TEXTO DE LA PÁGINA:
Llega Mauricio (no es su verdadero nombre) a su primera entrevista. Tiene 17 años. He conversado con su madre sobre el problema que lo trae a terapia. Siento de recibirlo con un fuerte abrazo. Esa es mi carta de presentación. Quiero que se sienta bienvenido.
A los pocos minutos, mucho más allá de mis mejores pronósticos, Mauricio abre su corazón y comienza a relatarme temas muy profundos e íntimos (hecho no tan frecuente con jóvenes de su edad que llegan a terapia por iniciativa de una madre). Ese relato me impacta. Tengo 23 años de ejercicio profesional, he visto desfilar todo tipo de personas con toda clase de problemas… pero Mauricio me sorprende y me conmueve. Aunque a esta altura de mi vida personal y profesional tendría que estar “acostumbrado”, me sorprende que un muchacho de 17 años haya convivido por tanto tiempo con la idea del suicidio.
¿Por qué un muchacho de 17 años quisiera matarse? Respuestas técnicas tengo de sobra. Realicé hace unos años un trabajo de revisión bibliográfica (una “review”) sobre el fenómeno del suicidio en la adolescencia. Pero más allá de los conocimientos profesionales, no deja de impresionarme cuando esto se presenta frente a mis narices. Mauricio ha estado en clase pensando en el suicidio. Ha compartido bromas con sus amigos mientras pensaba en el suicidio. Estuvo en decenas de comidas familiares evaluando cómo matarse mientras ingería cada bocado. Necesito no dejarme sobrellevar por las emociones para poder ayudarlo.

DATOS GUARDADOS:

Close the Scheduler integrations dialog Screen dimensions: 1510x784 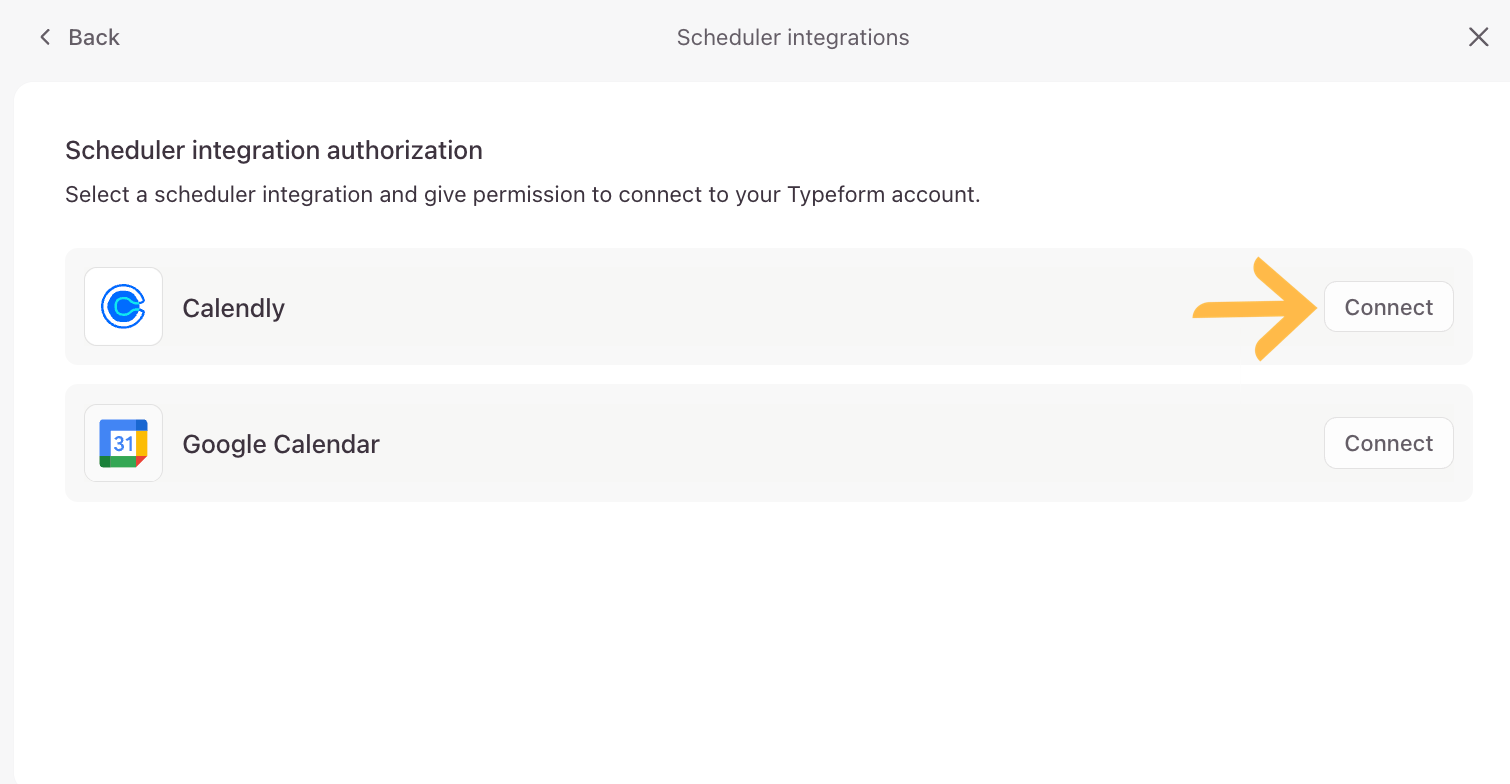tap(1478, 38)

TAREA PENDIENTE: Enumera todas las situaciones en las que, según el texto de la página, Mauricio pensaba en el suicidio.

RESULTADO:
- En clase
- Mientras compartía bromas con sus amigos
- En decenas de comidas familiares